Vancouver’s General Fusion uses a combination of physical pressure and magnetic fields to create plasma pulses that last millionths of a second. This is a less complicated approach than ITER’s, making it far cheaper—but technical challenges remain, including making titanium components that can handle the workload. Still, General Fusion expects its reactors to be deployable in 10 to 15 years.
California-based TAE Technologies, meanwhile, has spent 20 years developing a fusion reactor that converts energy directly into electricity. The company, which has received $500 million from investors, predicted in January that it would be commercial within five years.
So will any of these technologies succeed?Advanced fission reduces nuclear waste—even using it as fuel—and drastically shrinks the chance of tragedies like Fukushima or Chernobyl. Yet no such reactors have been licensed or deployed outside China or Russia. Many voters simply don’t believe companies when they promise that new technologies can avoid old mistakes.

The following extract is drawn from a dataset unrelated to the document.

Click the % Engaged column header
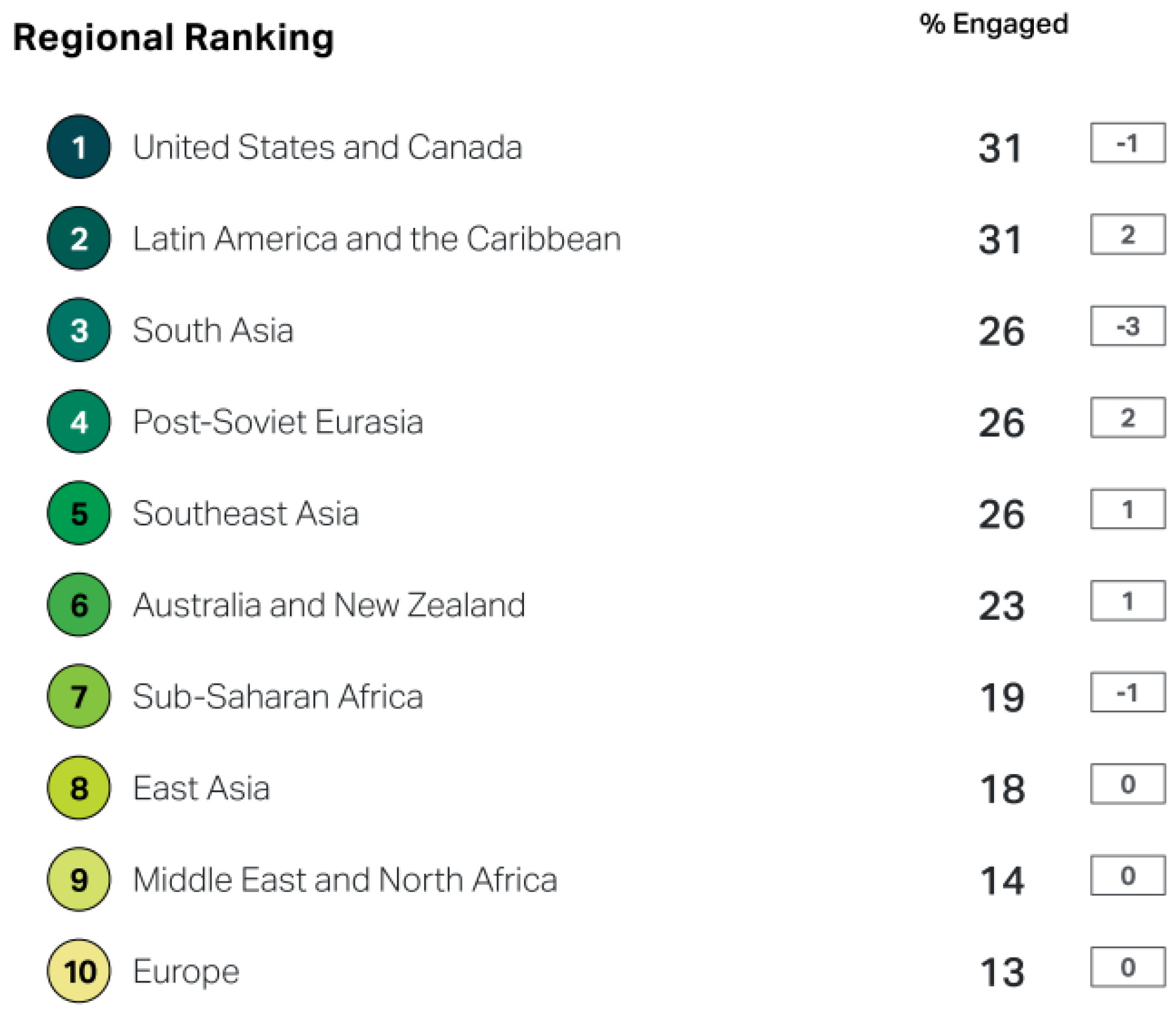 pyautogui.click(x=994, y=25)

It’s not just politics, though: cost is also a factor. Advanced fission promises to reduce the ridiculously expensive up-front costs of nuclear energy by creating reactors that can be factory built, rather than custom made. This would cause prices to plummet, just as they have for wind and solar. But private companies have rarely proved successful at bringing these projects to completion: the biggest advances have come from highly centralized, state-driven schemes that can absorb risk more easily.
General Fusion CEO Chris Mowry argues that fission simply faces too many barriers to be successful. He has experience: he was a founder of mPower, the SMR company that was mothballed in 2014. Fusion reactors might be harder to build, he suggests, but they are more socially acceptable. This is why there’s been a rush of venture capital into fusion, he says—investors are confident there will be a sea of eager buyers waiting for whoever can make it work first.
But does fusion really have that much more room to maneuver? It’s true that the low-level, short-lived radioactive tritium waste it produces represents no serious danger, and the technology means that meltdowns are impossible. But costs are still high and time lines are still long—ITER’s fusion reactor is massively more expensive than originally planned and won’t be workable for at least 15 years. Meanwhile, Green politicians in Europe already want ITER shut down, and many anti-nuclear campaigners don’t distinguish between fission and fusion.
Experts might be lining up behind nuclear, but convincing skeptical voters is something else.